Records excerpted from a collection:
- - -

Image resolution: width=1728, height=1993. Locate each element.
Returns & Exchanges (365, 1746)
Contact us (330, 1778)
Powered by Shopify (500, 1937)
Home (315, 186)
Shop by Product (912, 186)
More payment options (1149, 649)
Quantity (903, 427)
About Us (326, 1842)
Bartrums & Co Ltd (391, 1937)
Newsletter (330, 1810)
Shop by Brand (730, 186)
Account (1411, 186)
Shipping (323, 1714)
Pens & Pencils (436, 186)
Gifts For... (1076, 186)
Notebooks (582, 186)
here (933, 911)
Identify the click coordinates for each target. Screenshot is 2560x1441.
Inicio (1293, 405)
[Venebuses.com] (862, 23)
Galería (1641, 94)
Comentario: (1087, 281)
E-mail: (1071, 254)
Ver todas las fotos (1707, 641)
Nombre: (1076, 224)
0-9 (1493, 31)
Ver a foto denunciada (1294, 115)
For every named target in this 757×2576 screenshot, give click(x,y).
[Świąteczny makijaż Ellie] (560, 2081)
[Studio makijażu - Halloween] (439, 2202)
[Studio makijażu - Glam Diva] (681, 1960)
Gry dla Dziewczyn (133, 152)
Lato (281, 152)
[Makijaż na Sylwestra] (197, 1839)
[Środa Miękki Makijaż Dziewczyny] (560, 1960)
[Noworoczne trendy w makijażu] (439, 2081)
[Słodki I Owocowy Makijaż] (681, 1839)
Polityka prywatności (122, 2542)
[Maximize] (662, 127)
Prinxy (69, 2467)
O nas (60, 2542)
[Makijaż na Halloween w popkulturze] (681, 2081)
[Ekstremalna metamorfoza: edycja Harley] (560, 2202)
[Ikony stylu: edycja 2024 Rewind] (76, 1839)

- - -

■ **PROBLEM**
In the records above, how many lines include "makijażu"? Answer with the number alone.

■ **RESPONSE AREA**
3